According to the results, the physician specialty that received the highest total payment amount is Orthopaedic Surgery, which falls under Allopathic & Osteopathic Physicians. The second highest is Internal Medicine, followed by Neurology, categorized under Psychiatry & Neurology.

Next is Neurological Surgery, followed by Dermatology. Specialists in Hematology & Oncology, a branch of Internal Medicine, come next, followed closely by Cardiovascular Disease, also under Internal Medicine.

Adult Reconstructive Orthopaedic Surgery, a subspecialty of Orthopaedic Surgery, ranks next, followed by Psychiatry, which falls under Psychiatry & Neurology. Finally, general Surgery specialists complete the top ten.

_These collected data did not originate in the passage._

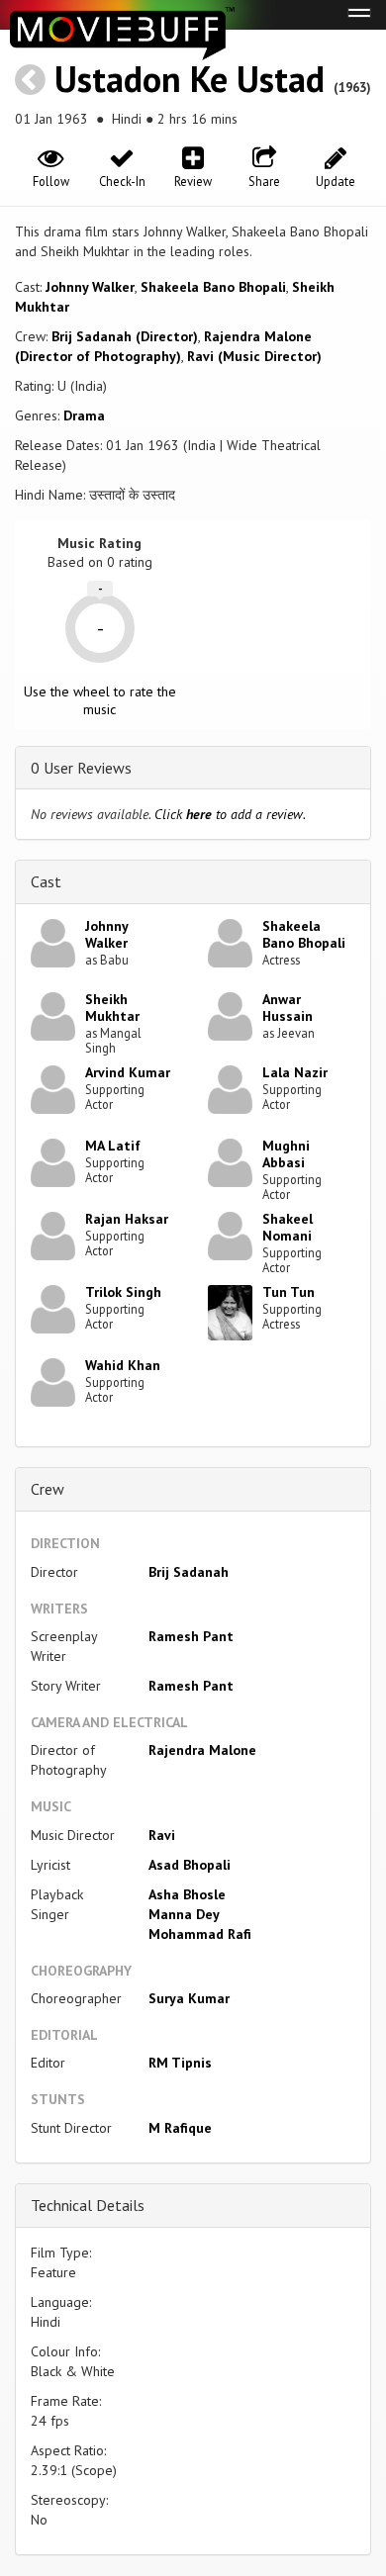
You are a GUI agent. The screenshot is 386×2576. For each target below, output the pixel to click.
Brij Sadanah (188, 1572)
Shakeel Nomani (287, 1227)
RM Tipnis (180, 2062)
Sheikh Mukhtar (112, 1007)
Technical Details (88, 2205)
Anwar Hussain (287, 1007)
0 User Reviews (81, 768)
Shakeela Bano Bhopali (213, 287)
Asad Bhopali (189, 1865)
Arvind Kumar (127, 1072)
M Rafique (180, 2128)
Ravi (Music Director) (254, 356)
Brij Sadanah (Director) (124, 336)
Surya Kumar (189, 1998)
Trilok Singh (123, 1292)
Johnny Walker (90, 287)
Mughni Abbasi (286, 1154)
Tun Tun (288, 1292)
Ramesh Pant (191, 1636)
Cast (46, 881)
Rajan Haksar (126, 1219)
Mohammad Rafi (199, 1934)
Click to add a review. (230, 814)
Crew (47, 1489)
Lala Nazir (295, 1072)
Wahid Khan (122, 1365)
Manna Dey (184, 1914)
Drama (84, 415)
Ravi (161, 1835)
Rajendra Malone (202, 1750)
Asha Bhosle (187, 1894)
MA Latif (113, 1145)
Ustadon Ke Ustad (189, 78)
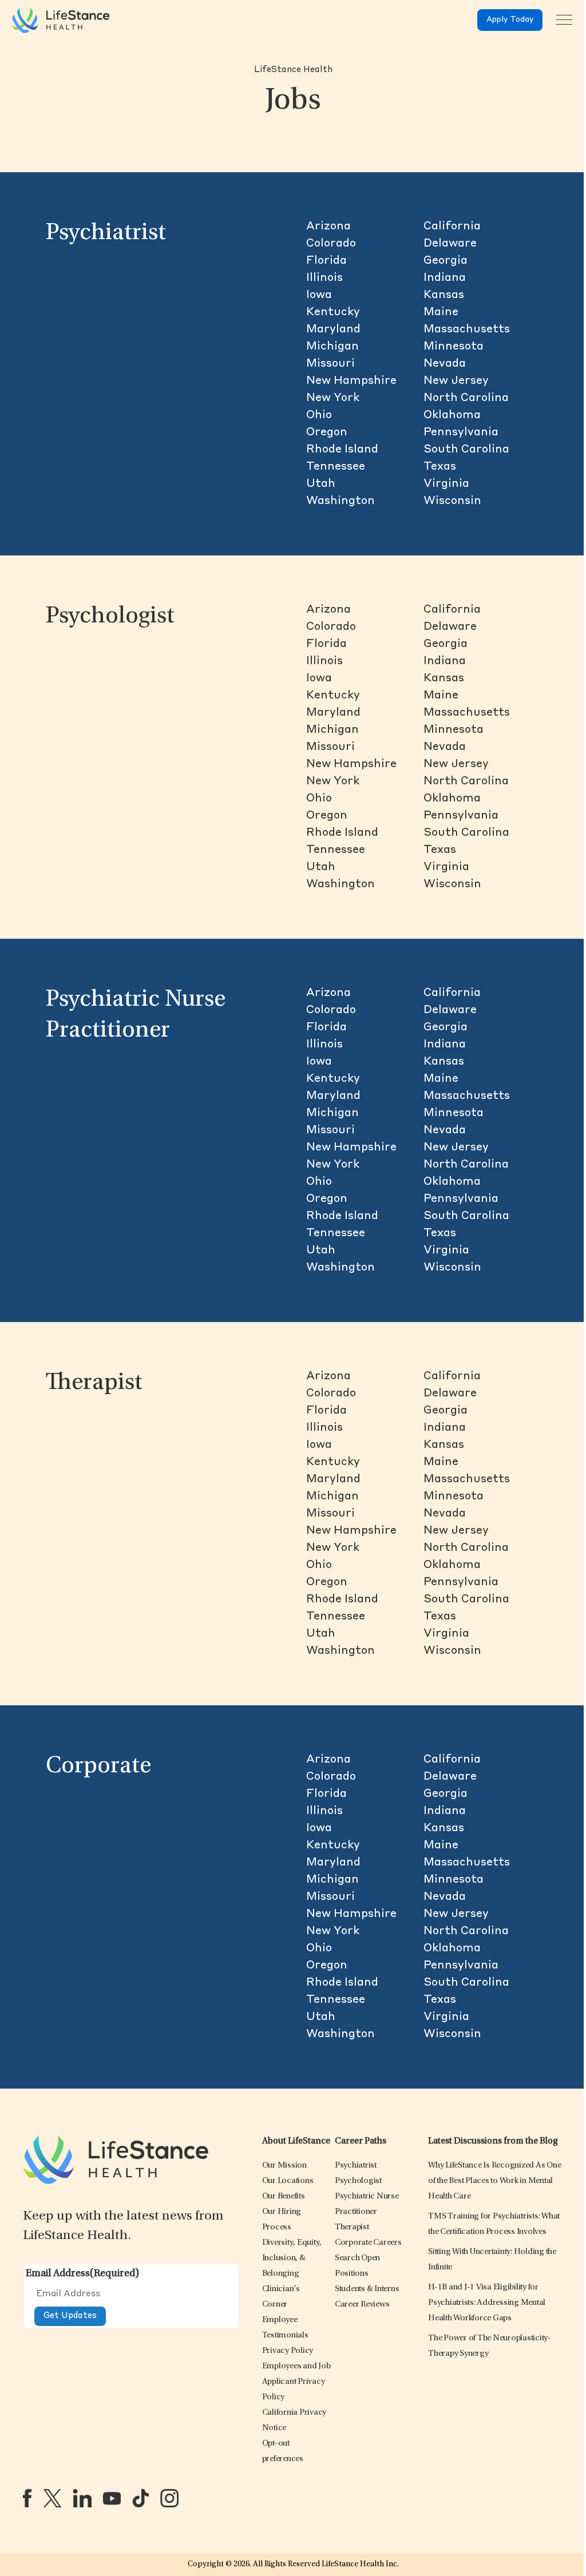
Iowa (319, 295)
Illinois (324, 278)
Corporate (98, 1767)
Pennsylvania (460, 432)
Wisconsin (452, 501)
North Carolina (466, 398)
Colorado (331, 243)
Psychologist (110, 617)
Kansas (443, 295)
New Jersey (456, 381)
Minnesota (453, 346)
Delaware (450, 243)
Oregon (326, 432)
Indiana (444, 278)
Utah (320, 484)
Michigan (332, 346)
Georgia (445, 261)
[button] (284, 2165)
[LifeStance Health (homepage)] (60, 20)
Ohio (319, 415)
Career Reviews (362, 2304)
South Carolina (466, 449)
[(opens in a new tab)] (27, 2498)
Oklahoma (452, 415)
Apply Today (509, 19)
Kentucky (333, 312)
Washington (340, 501)
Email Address (82, 2274)
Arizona (328, 226)
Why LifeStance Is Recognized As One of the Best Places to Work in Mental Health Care (494, 2181)
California (452, 226)
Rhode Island (342, 449)
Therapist (94, 1383)
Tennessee (335, 467)
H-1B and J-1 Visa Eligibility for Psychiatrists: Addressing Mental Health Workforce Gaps (486, 2303)
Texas (439, 467)
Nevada (444, 364)
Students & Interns (367, 2289)
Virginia (446, 484)
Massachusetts (466, 329)
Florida (326, 261)
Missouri (330, 364)
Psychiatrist (106, 233)
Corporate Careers (368, 2242)
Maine (440, 312)
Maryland (333, 329)
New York (332, 398)
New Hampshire (351, 381)
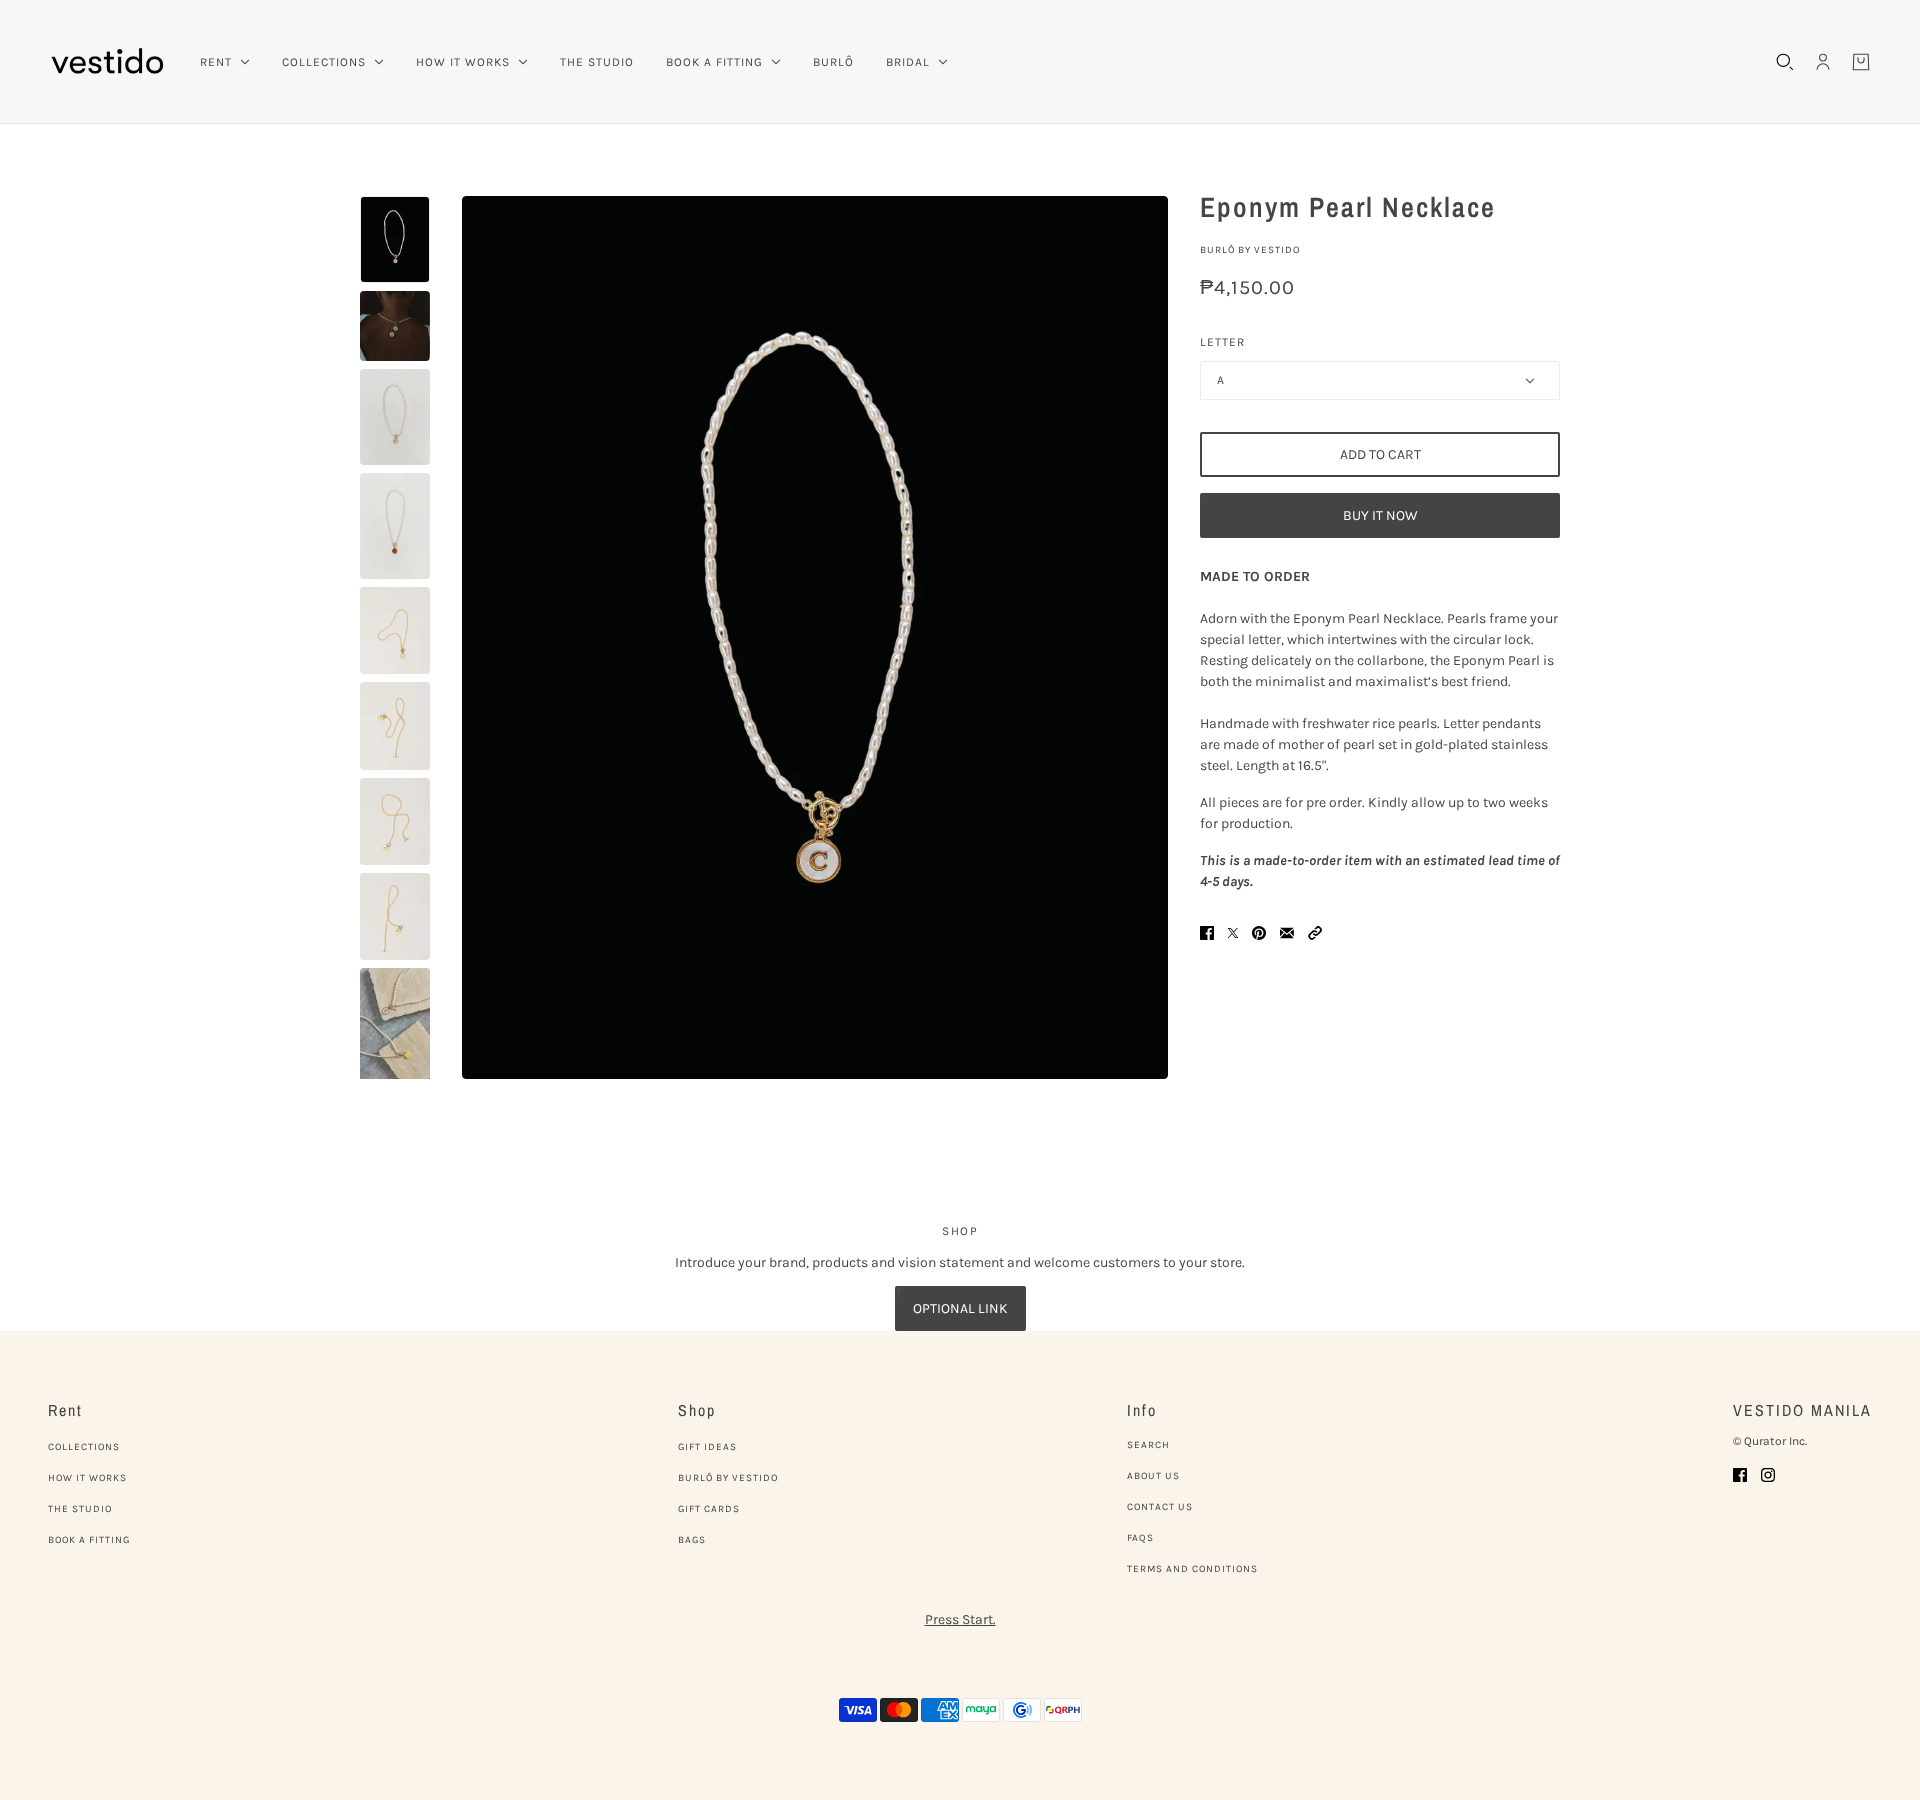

These results show that specialties in surgery, internal medicine, and neurology received the highest overall payment amounts.

In [0]:
# 5. Who are the top ten physicians by total amount?
from pyspark.sql.functions import col, sum as spark_sum, concat_ws

# Load the unified payments table
df = spark.table("Combined_Research_General_Payments")

# Create a full name column for readability
df = df.withColumn(
    "Physician_Full_Name",
    concat_ws(" ", col("Covered_Recipient_First_Name"),col("Covered_Recipient_Middle_Name"), col("Covered_Recipient_Last_Name"))
)

# Group by physician name and sum total payments
top_physicians = df.groupBy("Physician_Full_Name") \
    .agg(spark_sum("Total_Amount_of_Payment_USDollars").alias("Total_Amount")) \
    .orderBy(col("Total_Amount").desc()) \
    .limit(10)

# Show the result
top_physicians.show()

+-------------------+--------------------+
|Physician_Full_Name|        Total_Amount|
+-------------------+--------------------+
|   STEPHEN BURKHART|       3.392202493E7|
|     WILLIAM BINDER|       2.943410815E7|
|        KEVIN FOLEY|1.7305782900000002E7|
|        IVAN OSORIO|       1.606551551E7|
|     GEORGE MAXWELL|       1.160032024E7|
|       ROBERT BOOTH|          8459167.19|
|    NEAL ELATTRACHE|           7810628.2|
|    AARON ROSENBERG|   6883627.290000001|
|      ROGER JACKSON|          6615711.26|
|      PETER BONUTTI|   6385096.170000001|
+-------------------+--------------------+



According to the results, the physician who received the highest total payment amount is Stephen Burkhart. He is followed by William Binder, and in third place is Kevin Foley. Next is Ivan Osorio, followed by George Maxwell.

Robert Booth ranks sixth, followed by Neal ElAttrache in seventh place. Aaron Rosenberg is eighth on the list, while Roger Jackson is ninth. Finally, Peter Bonutti completes the top ten.